## Bloc de texte
La chanteuse irlandaise Dolorès O’Riordan, décédée en janvier 2018, affichait également publiquement sa foi catholique. La figure de proue des «Cranberries» avait été invitée plusieurs fois au Vatican, où elle avait rencontré le pape Jean Paul II.

La «marraine du punk» à la messe de Noël

D’autres grands noms du rock ont fait preuve d’intérêt pour le trône de Pierre. Tout en gardant une certaine distance. C’est le cas de Sting, qui a rencontré le pape François en août 2018. Bien qu’ayant plusieurs fois fait part de son agnosticisme, la star britannique a assisté à la messe avant de se faire bénir, avec son épouse, par le pontife. L’ex-leader du groupe «Police» est connu pour être un amateur de chant en latin, notamment de grégorien.

## Consigne A
D'après le bloc de texte, comment Sting montre-t-il à la fois un intérêt pour le trône de Pierre et une certaine distance à son égard ? Répondez en deux ou trois phrases.
## Consigne B
Indiquez si chacune des affirmations suivantes concorde avec le bloc de texte, en répondant par oui ou par non et en citant les mots décisifs : (i) Dolorès O'Riordan a rencontré le pape Jean Paul II au Vatican ; (ii) lors de sa rencontre avec le pape François, Sting n'a pas assisté à la messe ; (iii) Sting est connu pour aimer le chant en latin.

## Extraits de données
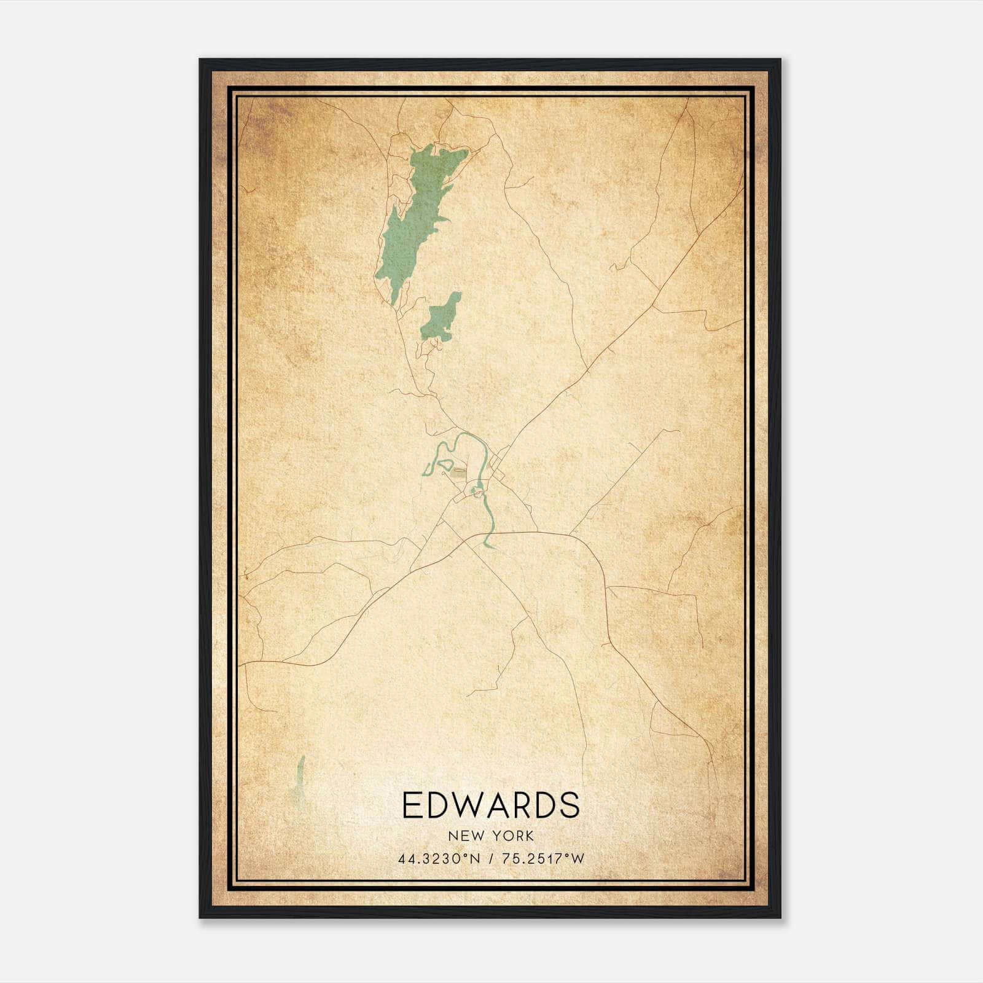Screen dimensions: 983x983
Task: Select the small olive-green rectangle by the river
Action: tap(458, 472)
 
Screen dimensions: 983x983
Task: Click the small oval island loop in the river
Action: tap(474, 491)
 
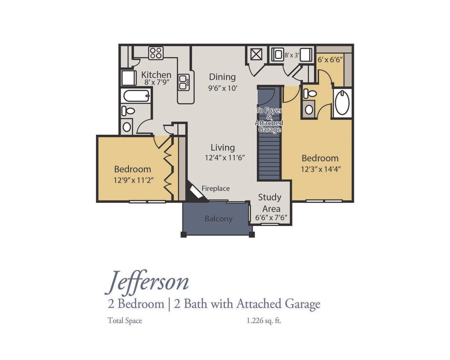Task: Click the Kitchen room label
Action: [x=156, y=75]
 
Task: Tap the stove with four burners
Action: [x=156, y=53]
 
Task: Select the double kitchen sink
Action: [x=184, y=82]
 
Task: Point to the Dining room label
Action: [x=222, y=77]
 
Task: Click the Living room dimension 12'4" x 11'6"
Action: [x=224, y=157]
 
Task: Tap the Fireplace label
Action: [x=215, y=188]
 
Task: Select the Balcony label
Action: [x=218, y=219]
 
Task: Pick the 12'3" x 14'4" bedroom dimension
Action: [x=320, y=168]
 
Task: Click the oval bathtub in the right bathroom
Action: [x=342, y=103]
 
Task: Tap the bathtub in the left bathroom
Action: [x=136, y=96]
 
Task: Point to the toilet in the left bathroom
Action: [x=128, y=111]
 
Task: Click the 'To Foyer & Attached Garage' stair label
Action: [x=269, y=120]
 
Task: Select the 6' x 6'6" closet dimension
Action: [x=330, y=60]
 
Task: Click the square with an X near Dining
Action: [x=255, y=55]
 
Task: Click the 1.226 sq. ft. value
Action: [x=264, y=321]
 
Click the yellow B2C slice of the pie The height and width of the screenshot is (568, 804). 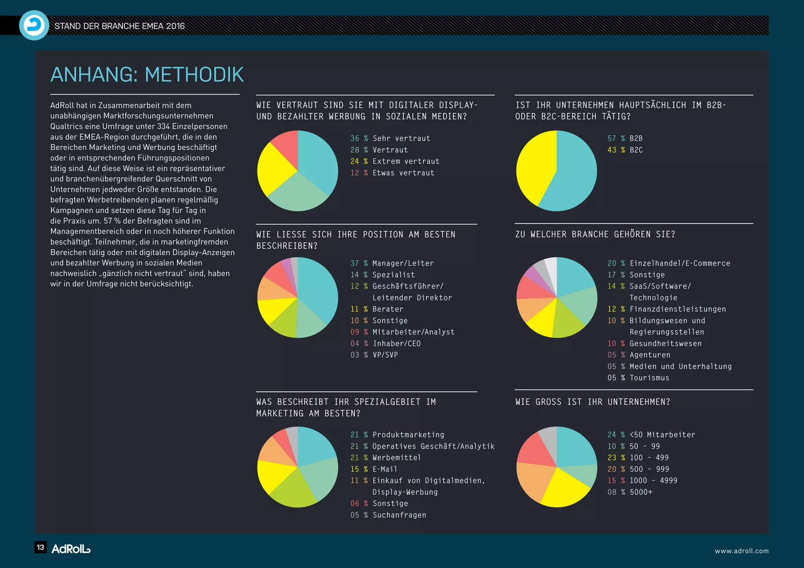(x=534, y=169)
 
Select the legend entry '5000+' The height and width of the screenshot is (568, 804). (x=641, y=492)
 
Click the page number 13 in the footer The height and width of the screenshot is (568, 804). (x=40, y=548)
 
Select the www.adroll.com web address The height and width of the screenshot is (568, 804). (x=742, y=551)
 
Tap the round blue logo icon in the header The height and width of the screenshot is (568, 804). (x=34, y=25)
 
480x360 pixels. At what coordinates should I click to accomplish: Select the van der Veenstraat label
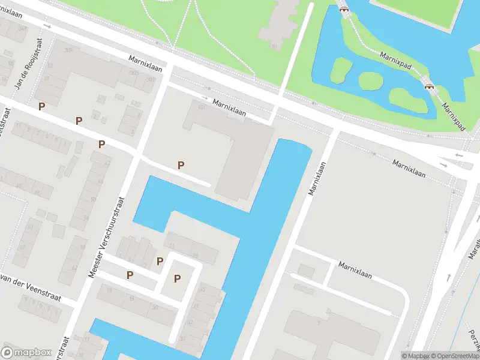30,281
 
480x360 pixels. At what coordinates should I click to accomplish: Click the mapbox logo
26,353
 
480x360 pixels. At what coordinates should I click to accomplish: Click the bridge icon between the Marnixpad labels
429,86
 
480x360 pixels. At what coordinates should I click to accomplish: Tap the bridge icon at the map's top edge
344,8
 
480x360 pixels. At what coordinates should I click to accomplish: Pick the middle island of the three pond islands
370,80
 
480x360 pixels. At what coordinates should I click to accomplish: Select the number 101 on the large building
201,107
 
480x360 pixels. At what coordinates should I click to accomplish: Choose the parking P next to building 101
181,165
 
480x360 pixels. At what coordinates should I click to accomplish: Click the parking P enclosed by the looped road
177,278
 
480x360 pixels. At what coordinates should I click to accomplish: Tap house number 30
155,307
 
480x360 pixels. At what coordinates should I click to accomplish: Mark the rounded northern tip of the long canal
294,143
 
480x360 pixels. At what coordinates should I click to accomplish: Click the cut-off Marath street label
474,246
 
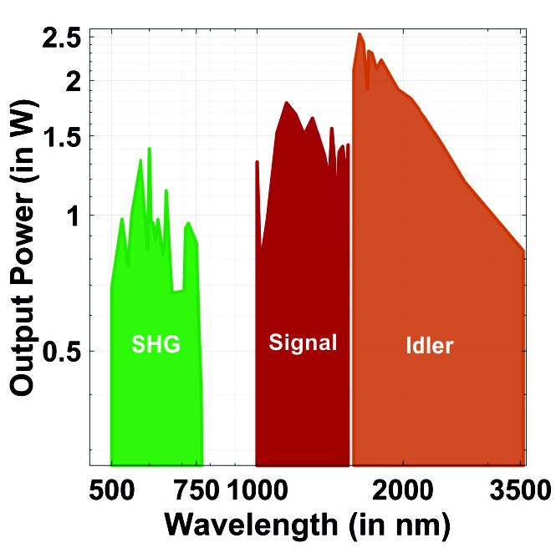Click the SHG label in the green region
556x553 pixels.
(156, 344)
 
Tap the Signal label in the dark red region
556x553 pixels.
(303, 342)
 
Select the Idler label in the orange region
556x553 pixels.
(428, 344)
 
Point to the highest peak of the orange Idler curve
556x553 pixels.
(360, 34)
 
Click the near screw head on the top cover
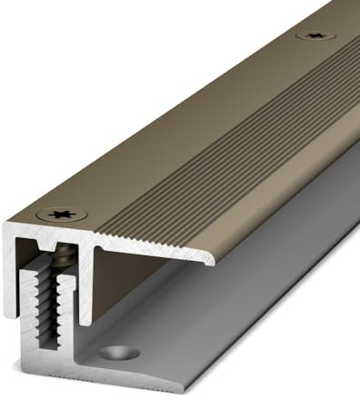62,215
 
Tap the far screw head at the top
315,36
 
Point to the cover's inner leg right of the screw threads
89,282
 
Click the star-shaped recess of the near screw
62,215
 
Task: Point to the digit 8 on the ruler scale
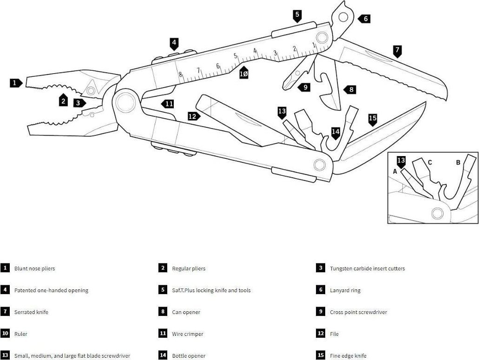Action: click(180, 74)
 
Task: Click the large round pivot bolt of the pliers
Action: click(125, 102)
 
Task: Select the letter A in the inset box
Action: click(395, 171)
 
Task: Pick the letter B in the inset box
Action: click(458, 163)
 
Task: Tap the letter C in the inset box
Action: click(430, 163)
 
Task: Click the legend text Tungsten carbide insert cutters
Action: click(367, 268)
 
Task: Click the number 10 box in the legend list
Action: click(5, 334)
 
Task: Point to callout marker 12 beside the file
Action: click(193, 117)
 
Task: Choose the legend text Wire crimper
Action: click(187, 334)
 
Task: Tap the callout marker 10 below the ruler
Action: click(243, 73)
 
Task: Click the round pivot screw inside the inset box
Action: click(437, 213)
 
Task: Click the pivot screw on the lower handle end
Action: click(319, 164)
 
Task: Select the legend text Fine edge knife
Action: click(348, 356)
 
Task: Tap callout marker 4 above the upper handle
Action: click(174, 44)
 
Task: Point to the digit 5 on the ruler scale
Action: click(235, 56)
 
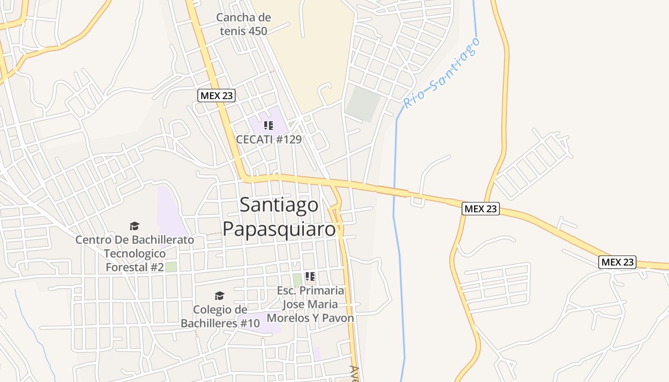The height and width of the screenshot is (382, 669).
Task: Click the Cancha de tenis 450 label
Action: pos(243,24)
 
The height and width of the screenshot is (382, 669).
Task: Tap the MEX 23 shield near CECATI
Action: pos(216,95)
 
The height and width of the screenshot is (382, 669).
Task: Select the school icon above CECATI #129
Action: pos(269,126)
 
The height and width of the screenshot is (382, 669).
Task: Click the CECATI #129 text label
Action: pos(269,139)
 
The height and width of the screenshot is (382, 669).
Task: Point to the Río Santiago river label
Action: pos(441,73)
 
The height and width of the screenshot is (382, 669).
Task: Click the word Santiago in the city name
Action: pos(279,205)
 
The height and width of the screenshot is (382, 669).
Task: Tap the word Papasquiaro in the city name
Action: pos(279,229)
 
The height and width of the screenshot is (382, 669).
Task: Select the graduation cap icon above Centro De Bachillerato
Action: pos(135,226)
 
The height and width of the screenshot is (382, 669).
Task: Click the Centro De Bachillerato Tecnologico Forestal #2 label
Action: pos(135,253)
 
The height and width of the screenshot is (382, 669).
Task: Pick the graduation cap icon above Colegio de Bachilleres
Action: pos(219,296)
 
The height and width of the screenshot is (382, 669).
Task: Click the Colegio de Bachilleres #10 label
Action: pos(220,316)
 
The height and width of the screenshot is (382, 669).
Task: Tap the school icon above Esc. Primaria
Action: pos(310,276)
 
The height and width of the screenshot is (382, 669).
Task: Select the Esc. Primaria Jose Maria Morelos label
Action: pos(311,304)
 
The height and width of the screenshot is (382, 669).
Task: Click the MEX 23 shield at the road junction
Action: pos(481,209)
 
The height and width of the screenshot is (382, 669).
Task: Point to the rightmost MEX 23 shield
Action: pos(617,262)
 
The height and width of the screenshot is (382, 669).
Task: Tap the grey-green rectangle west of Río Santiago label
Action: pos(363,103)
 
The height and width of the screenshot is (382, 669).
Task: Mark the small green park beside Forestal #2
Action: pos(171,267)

## Réponse écrite A
Sting montre son intérêt en rencontrant le pape François en août 2018, en assistant à la messe puis en se faisant bénir avec son épouse par le pontife. Il garde cependant une certaine distance, car il a plusieurs fois fait part de son agnosticisme.

## Réponse écrite B
(i) Oui : « où elle avait rencontré le pape Jean Paul II ».
(ii) Non : « la star britannique a assisté à la messe avant de se faire bénir ».
(iii) Oui : « est connu pour être un amateur de chant en latin ».